Sunday 29 July 2007

THOUGHT BUBBLE-7


The creative person is more primitive and more cultivated, more destructive, a lot madder,

and a lot saner, than the average person.

I like nonsense; it wakes up the brain cells.

Fantasy is a necessary ingredient in living,

it's a way of looking at life through the wrong end of a telescope.

Which is what I do, and that enables you to laugh at life's realities.

THOUGHT BUBBLE-6


To speak truly, few adult persons can see nature.

Most persons do not see the sun.

At least they have a very superficial seeing.

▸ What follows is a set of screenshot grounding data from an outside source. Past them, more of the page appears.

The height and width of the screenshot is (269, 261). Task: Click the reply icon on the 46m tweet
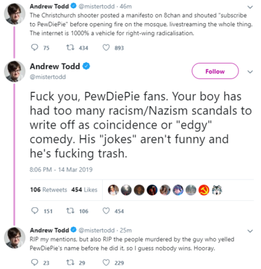pyautogui.click(x=34, y=48)
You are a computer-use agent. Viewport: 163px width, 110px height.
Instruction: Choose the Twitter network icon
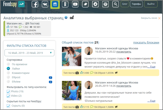(85, 4)
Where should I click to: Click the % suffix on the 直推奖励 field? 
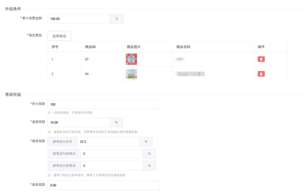117,122
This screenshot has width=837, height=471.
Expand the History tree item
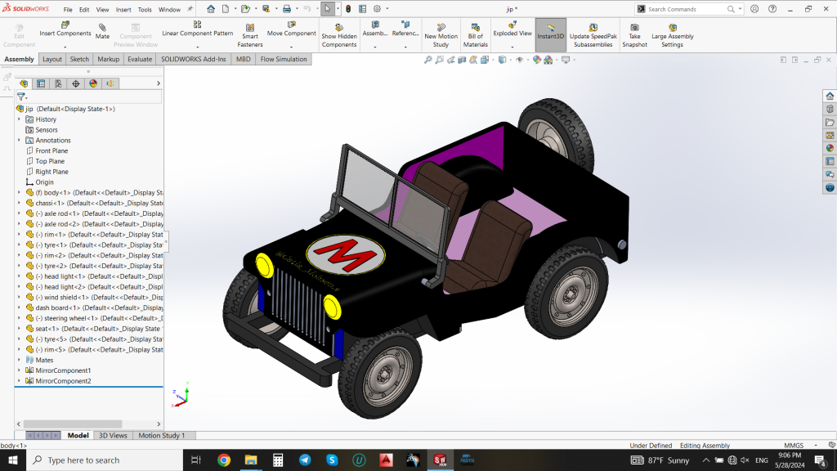(20, 119)
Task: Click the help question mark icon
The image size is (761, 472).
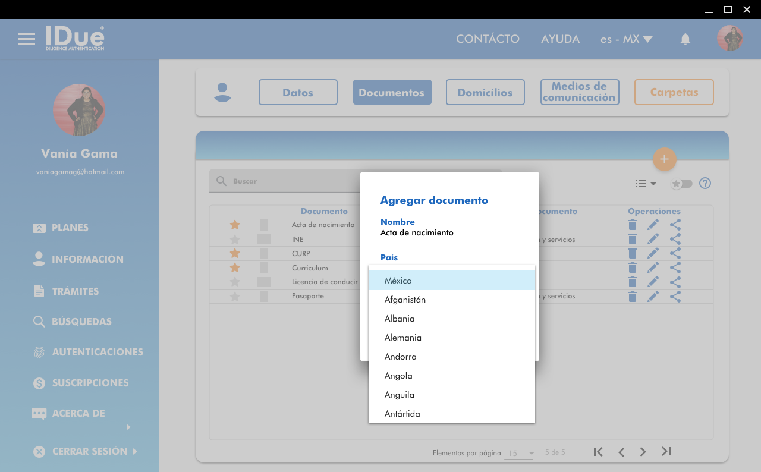Action: (705, 183)
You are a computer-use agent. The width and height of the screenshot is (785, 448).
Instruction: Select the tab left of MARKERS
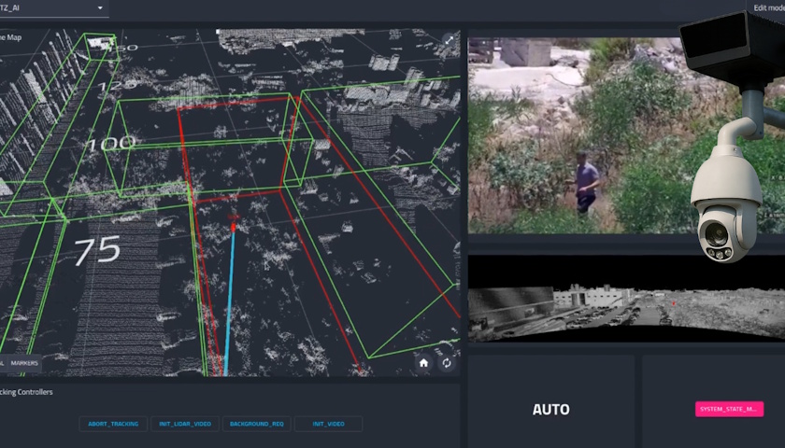coord(3,362)
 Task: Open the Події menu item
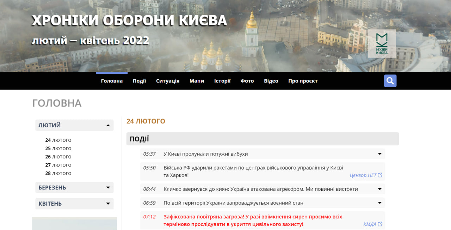click(139, 81)
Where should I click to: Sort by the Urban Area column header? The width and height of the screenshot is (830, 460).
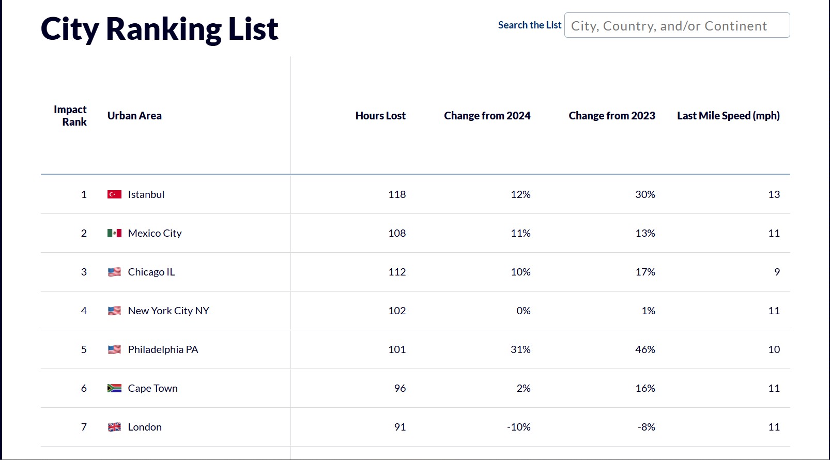(134, 116)
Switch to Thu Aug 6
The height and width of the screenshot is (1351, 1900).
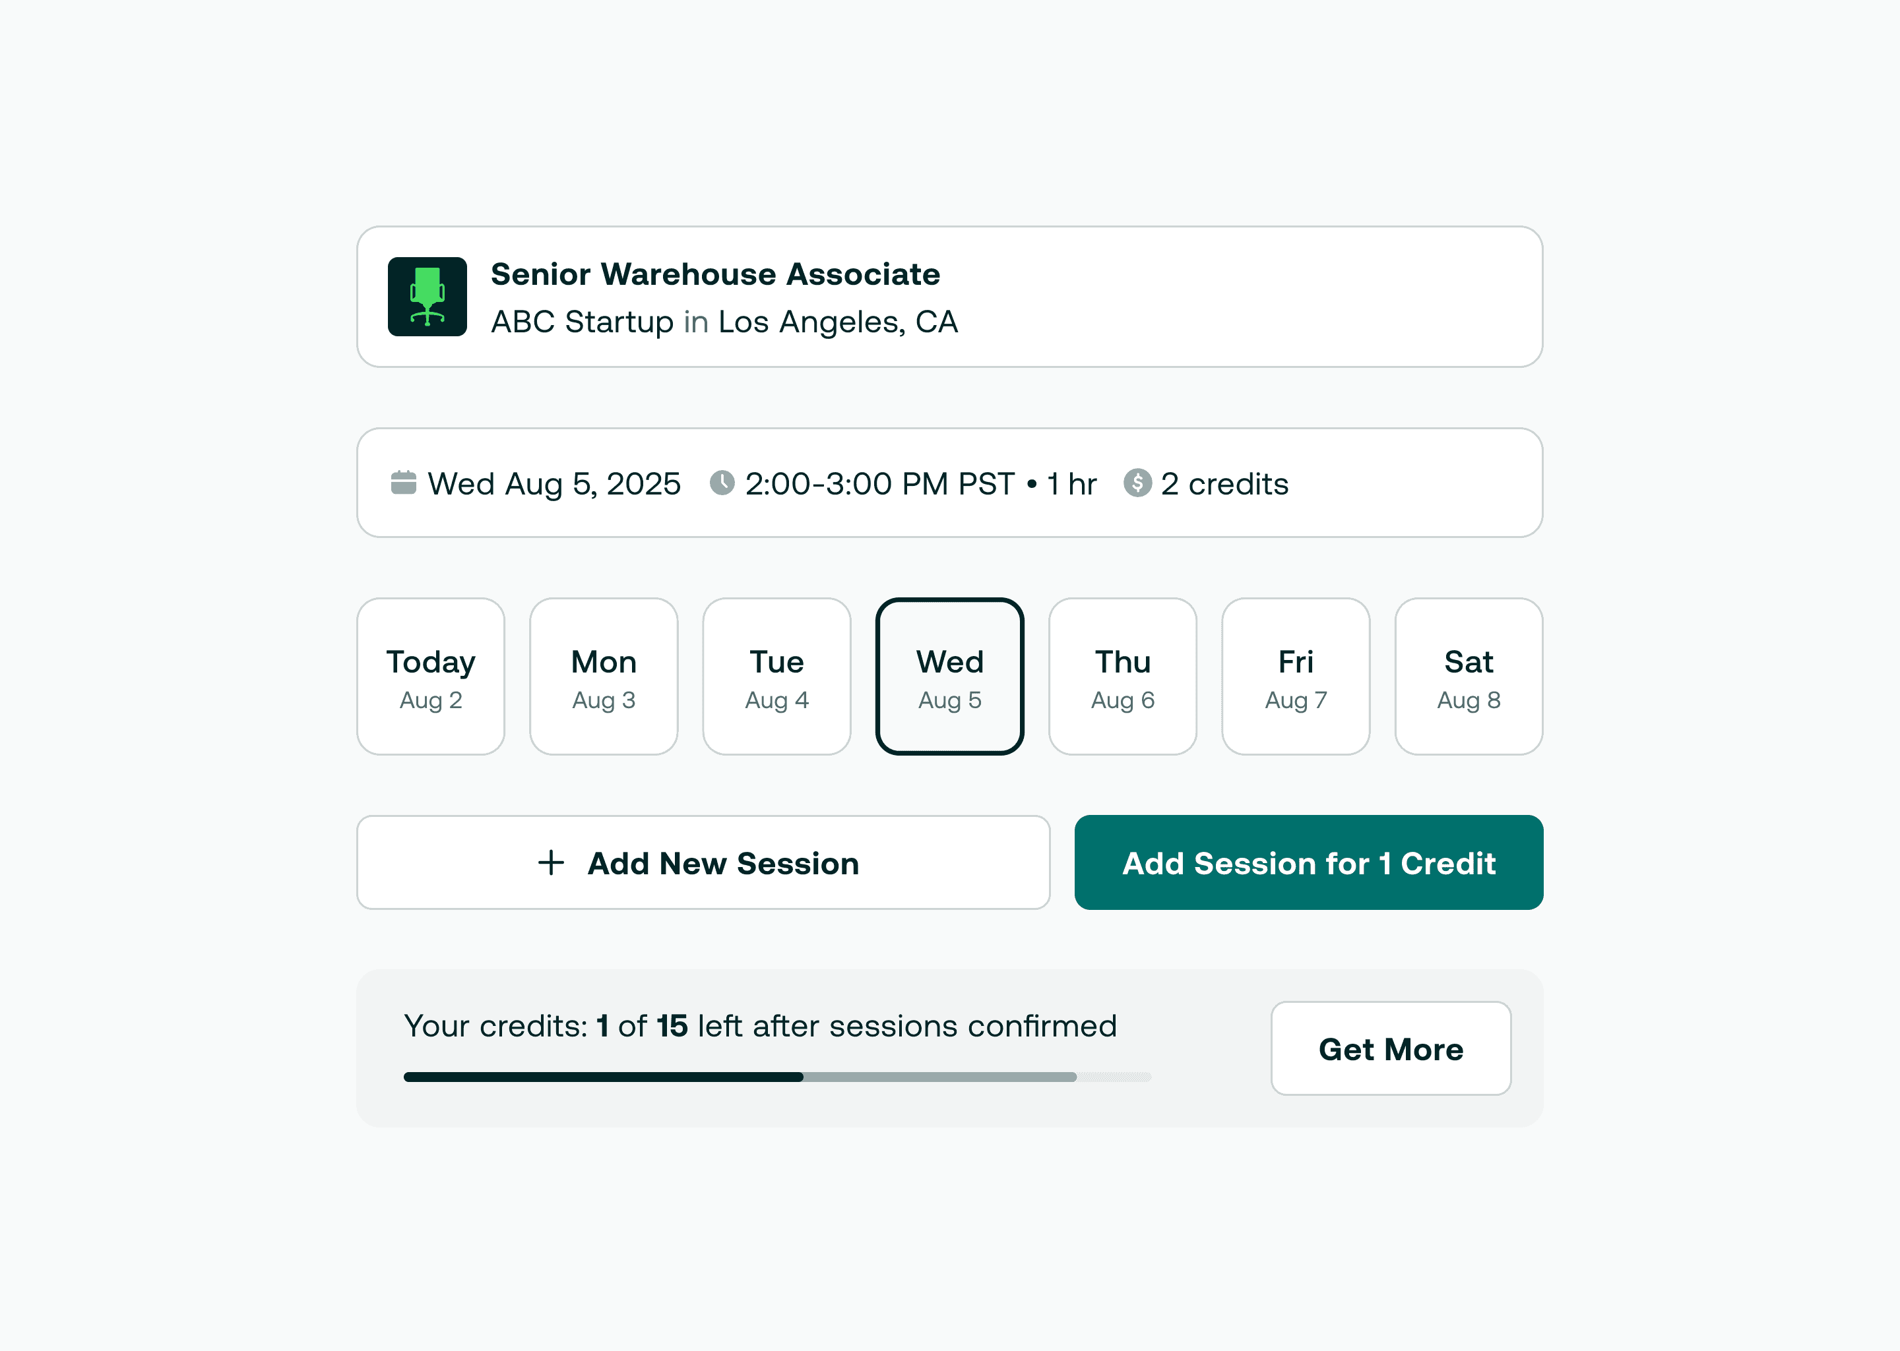(x=1123, y=676)

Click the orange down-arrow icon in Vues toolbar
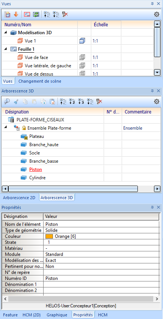pos(16,14)
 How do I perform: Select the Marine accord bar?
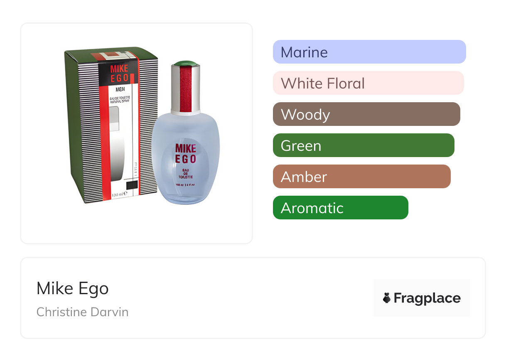coord(369,52)
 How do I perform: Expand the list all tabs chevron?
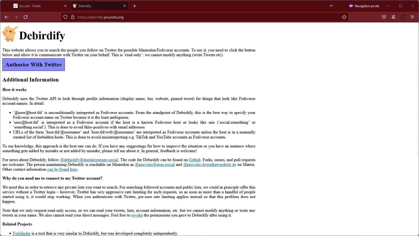pos(331,6)
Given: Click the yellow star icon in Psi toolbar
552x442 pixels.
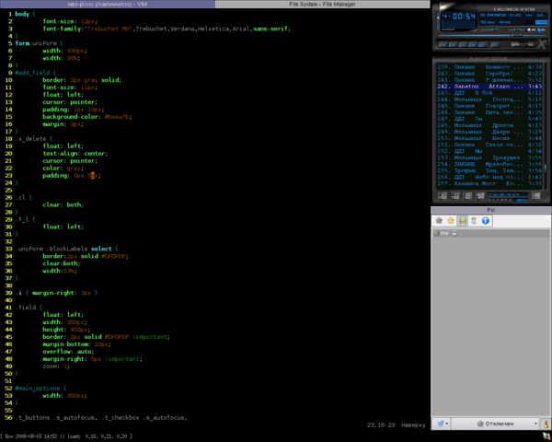Looking at the screenshot, I should [451, 221].
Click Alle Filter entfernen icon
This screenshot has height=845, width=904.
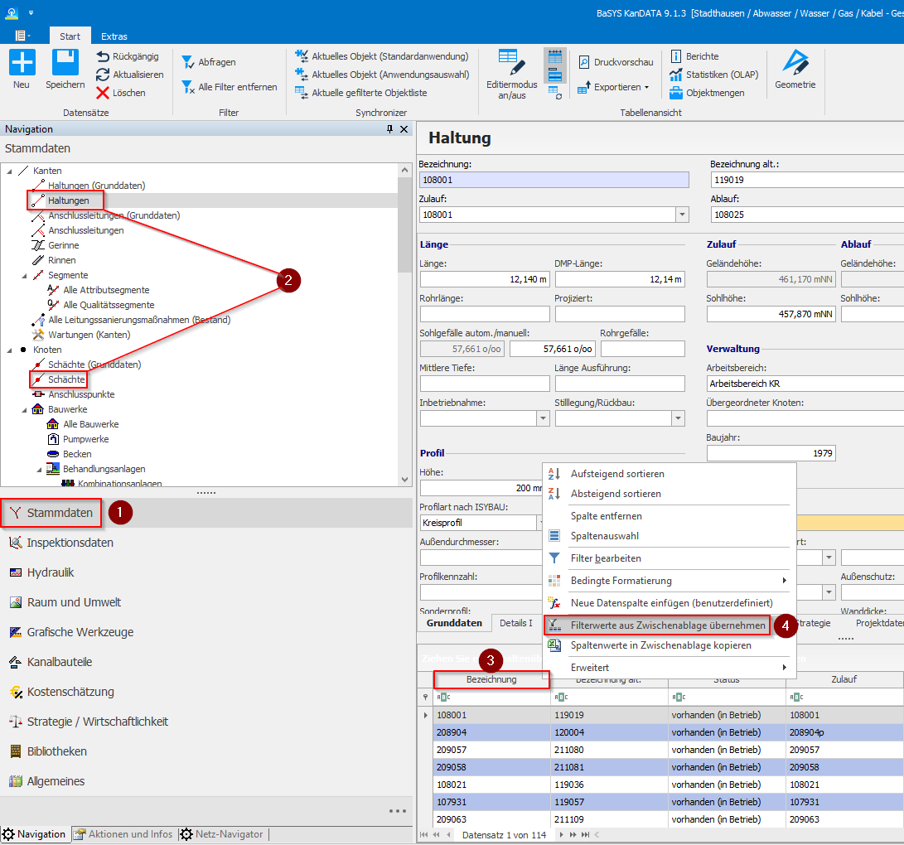tap(188, 87)
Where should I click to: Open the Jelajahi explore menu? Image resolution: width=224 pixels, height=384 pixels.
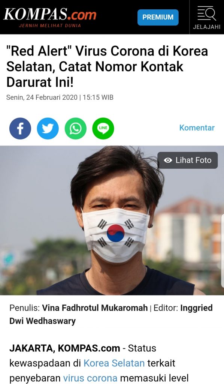(207, 17)
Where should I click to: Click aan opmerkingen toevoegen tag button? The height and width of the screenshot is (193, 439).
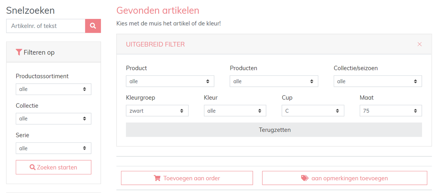pyautogui.click(x=345, y=178)
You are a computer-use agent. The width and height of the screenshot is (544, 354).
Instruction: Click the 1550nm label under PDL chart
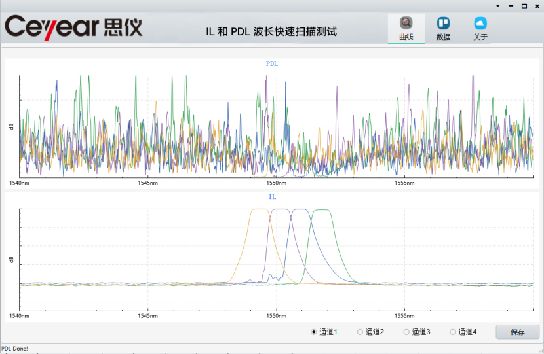[x=276, y=183]
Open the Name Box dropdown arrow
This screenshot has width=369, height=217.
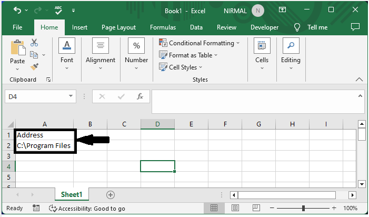point(71,96)
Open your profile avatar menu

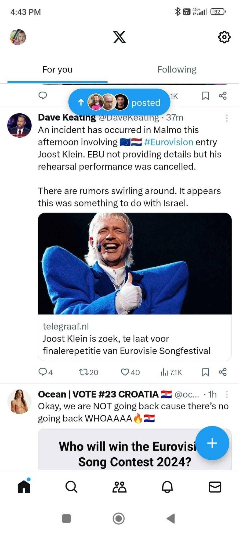(x=18, y=37)
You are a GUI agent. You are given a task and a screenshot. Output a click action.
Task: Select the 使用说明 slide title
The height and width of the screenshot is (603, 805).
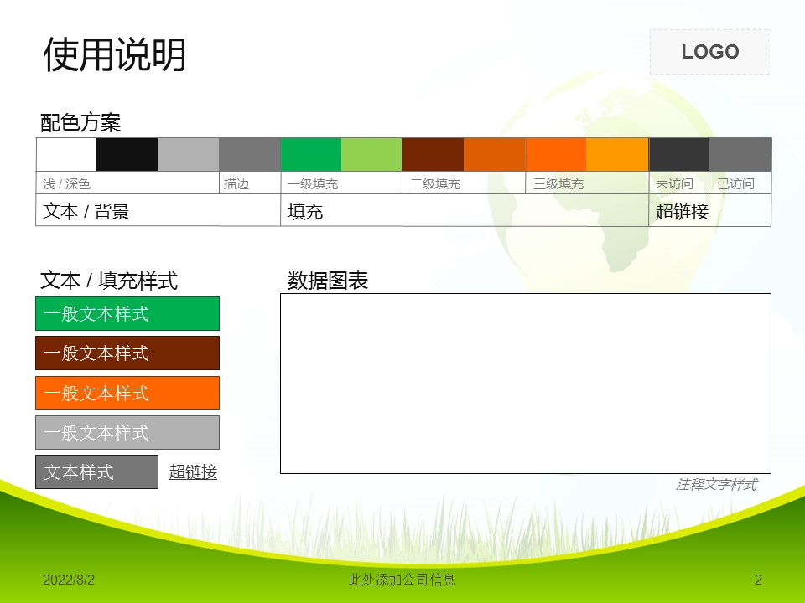[115, 55]
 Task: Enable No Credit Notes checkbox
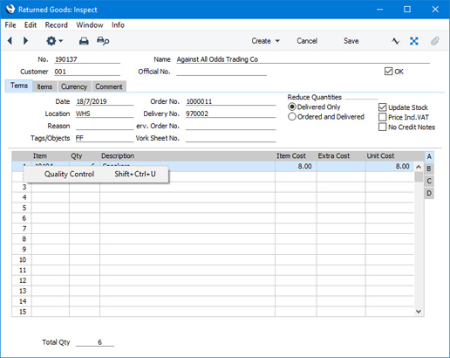[382, 127]
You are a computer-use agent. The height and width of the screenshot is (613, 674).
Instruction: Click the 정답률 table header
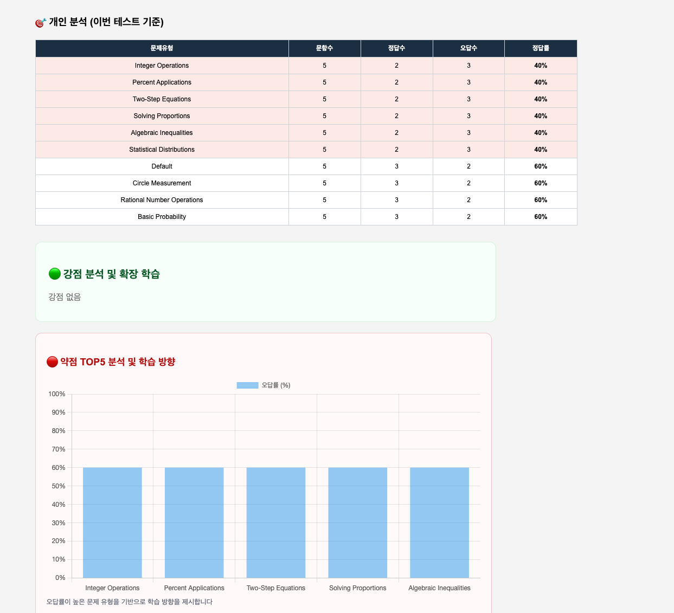[541, 48]
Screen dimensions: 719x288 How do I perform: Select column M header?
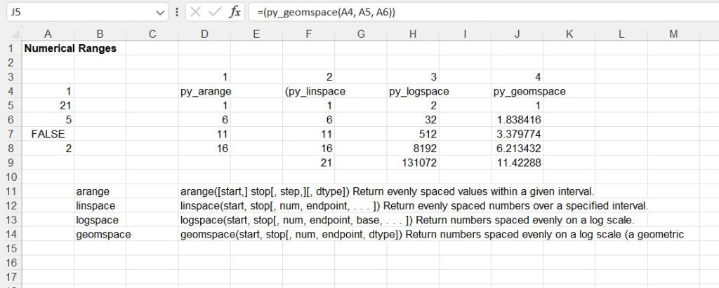(673, 34)
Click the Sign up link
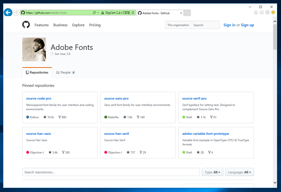 247,25
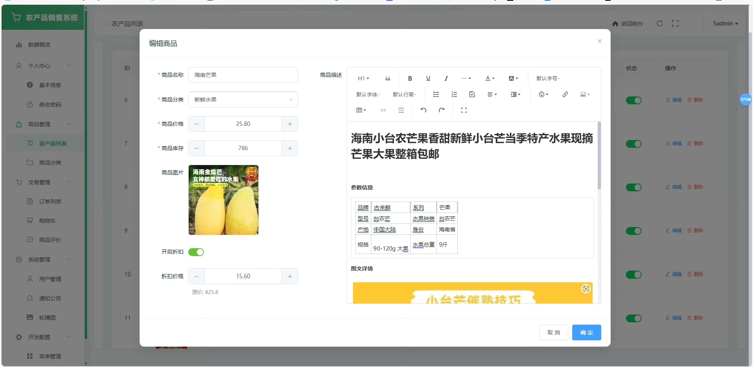The image size is (753, 367).
Task: Disable the 开启折扣 discount switch
Action: pyautogui.click(x=196, y=252)
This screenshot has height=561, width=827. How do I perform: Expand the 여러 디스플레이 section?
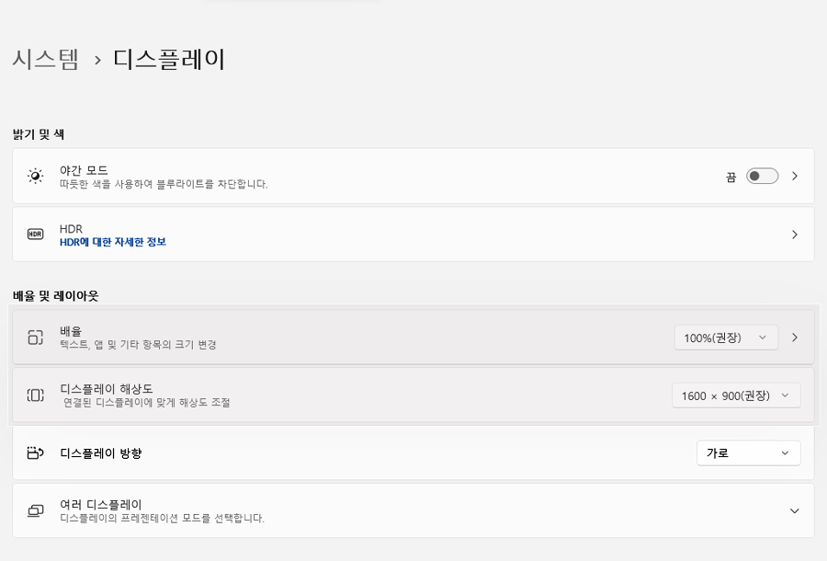pyautogui.click(x=796, y=510)
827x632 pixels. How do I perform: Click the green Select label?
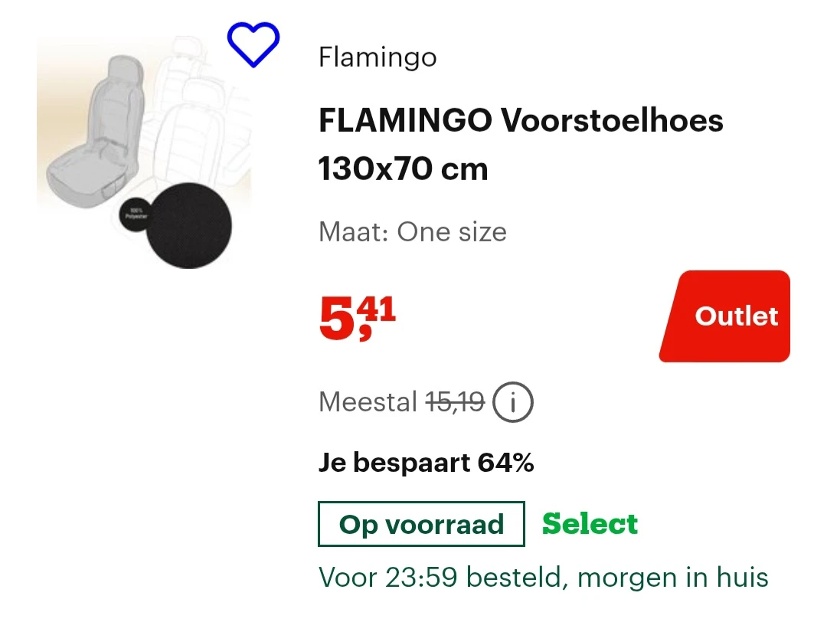(x=590, y=524)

The sun illuminates only the eye of the man,

but shines into the eye and heart of the child.

The lover of nature is he whose inward and outward senses are still truly adjusted to each other;

who has retained the spirit of infancy even into the era of manhood.

THOUGHT BUBBLE-5


History shows that there is nothing so easy to enslave and nothing so hard to emancipate as ignorance,

hence it becomes the double enemy of civilization.

By its servility it is the prey of tyranny,

and by its credulity it is the foe of enlightenment.

THOUGHT BUBBLE-4



One summer night, out on a flat headland,

all but surrounded by the waters of the bay,

the horizons were remote and distant rims on the edge of space.

Millions of stars blazed in darkness,

and on the far shore a few lights burned in cottages.

Otherwise there was no reminder of human life.

My companion and I were alone with the stars:

the misty river of the Milky Way flowing across the sky,

the patterns of the constellations standing out bright and clear,

a blazing planet low on the horizon.

It occurred to me that if this were a sight that could be seen only once in a century,

this little headland would be thronged with spectators.

But it can be see many scores of nights in any year,

and so the lights burned in the cottages and the inhabitants probably gave not a thought to the
beauty overhead;

and because they could see it almost any night,

perhaps they never will.

THOUGHT BUBBLE-3



Frugality is one of the most beautiful and joyful words in the English language,

and yet one that we are culturally cut off from understanding and enjoying.

The consumption society has made us feel that happiness lies in having things,

and has failed to teach us the happiness of not having things.


To find the universal elements enough;

to find the air and the water exhilarating;

to be refreshed by a morning walk or an evening saunter...

to be thrilled by the stars at night;

to be elated over a bird's nest or a wildflower in spring

- these are some of the rewards of the simple life.